PhD Scientific Days 2026

Budapest, 16-18 June 2026

Poster Session 2.E - Pathological and Oncological Sciences

Mapping Drug Targets at Single-cell Resolution in Kidney Cancer

Name of the presenter

Dobolyi, Zsófia

Institute/workplace of the presenter

Bioinformatics Department

Authors

Zsófia Dobolyi1, Otilia Menyhart, PhD1, Balazs Gyorffy, Prof. Dr.1
1: Bioinformatics Department

Text of the abstract

Introduction
Clear cell renal cell carcinoma (ccRCC) is the most common form of kidney cancer. Although nephrectomy can cure localized disease, 20-30% of patients present with metastatic disease, and recurrence remains a major clinical challenge.

Aims
Despite improved survival with immune checkpoint and tyrosine kinase inhibitors, resistance is common and durable responses are rare. We therefore aimed to map the cellular expression of established and novel therapeutic targets in ccRCC at single-cell resolution.

Method
We assembled an integrated single-cell RNA sequencing dataset of treatment-naive, surgically resected human ccRCC samples from the NCBI Gene Expression Omnibus and the Human Cell Atlas. After quality control, the dataset comprised ~400,000 cells across three conditions: normal kidney (68,069 cells; 33 patients), tumor-adjacent tissue (50,145 cells; 17 patients), and tumor tissue (276,564 cells; 38 patients). Data were analyzed in Python using Scanpy, with integration via scVI and cell-type annotation using a custom CellTypist-based model. Tumor cells were identified by inferred copy-number profiling. Therapeutic targets were curated from ChEMBL, and novel candidates were prioritized using AUC analysis in annotated cancer cells.

Results
We identified 43 distinct cell types across normal, adjacent, and tumour tissues. Established therapeutic targets showed limited and heterogeneous expression in malignant cells and were generally weakly expressed across the tumour microenvironment, which may contribute to the limited durability of current therapies.
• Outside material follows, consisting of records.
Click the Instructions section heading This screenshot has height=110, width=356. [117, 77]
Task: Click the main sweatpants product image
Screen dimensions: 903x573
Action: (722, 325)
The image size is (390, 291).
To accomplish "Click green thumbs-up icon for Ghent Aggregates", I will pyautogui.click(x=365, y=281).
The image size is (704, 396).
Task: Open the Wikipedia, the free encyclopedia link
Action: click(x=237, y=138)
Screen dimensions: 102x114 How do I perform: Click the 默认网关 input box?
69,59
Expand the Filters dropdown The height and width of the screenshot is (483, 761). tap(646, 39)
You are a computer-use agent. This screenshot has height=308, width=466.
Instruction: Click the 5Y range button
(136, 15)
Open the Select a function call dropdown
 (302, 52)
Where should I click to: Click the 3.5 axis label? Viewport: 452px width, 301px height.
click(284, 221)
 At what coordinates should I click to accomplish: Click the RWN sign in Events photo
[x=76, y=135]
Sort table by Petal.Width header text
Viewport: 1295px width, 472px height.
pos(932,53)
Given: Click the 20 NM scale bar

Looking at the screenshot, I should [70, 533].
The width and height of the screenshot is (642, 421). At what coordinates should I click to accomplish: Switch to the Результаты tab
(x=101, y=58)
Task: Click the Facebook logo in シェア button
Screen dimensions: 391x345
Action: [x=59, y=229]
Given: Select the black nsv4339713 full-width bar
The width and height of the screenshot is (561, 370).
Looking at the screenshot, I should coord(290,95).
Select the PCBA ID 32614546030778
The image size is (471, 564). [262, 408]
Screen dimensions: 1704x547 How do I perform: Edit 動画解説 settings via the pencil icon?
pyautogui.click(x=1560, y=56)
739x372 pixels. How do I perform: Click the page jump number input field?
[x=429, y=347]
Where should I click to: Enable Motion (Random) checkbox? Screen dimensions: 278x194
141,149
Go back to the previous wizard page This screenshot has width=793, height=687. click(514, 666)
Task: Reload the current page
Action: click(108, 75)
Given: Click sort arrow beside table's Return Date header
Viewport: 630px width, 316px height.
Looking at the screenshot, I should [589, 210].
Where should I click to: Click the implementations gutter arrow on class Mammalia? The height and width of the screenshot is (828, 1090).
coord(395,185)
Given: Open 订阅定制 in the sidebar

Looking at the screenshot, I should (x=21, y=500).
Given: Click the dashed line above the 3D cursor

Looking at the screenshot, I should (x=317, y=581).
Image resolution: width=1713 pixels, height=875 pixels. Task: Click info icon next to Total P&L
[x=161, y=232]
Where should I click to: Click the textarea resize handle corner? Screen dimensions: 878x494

Cancer cells in ccRCC predominantly expressed CA9, EPAS1, and VEGFA, supporting the relevance of HIF-axis-directed therapeutic strategies. AUC analysis highlighted CD24 (AUC 0.95; 98% of cancer cells vs. 26% of non-cancer cells), SPP1 (AUC 0.89; 94% vs. 27%), and ANGPTL4 (AUC 0.91; 93% vs. 20%) as promising candidate targets.

Conclusion
We generated an integrated single-cell atlas of approximately 400,000 kidney cells spanning normal, tumor-adjacent, and tumor tissues. Current therapeutic targets showed variable and often weak expression, whereas CD24, SPP1, and ANGPTL4 emerged as promising candidates for further functional and translational validation.

Funding
Zs.D. was supported by the SE250+ fellowship.
O.M. was supported by the Janos Bolyai Scholarship and by the OTKA FK grant (FK147194).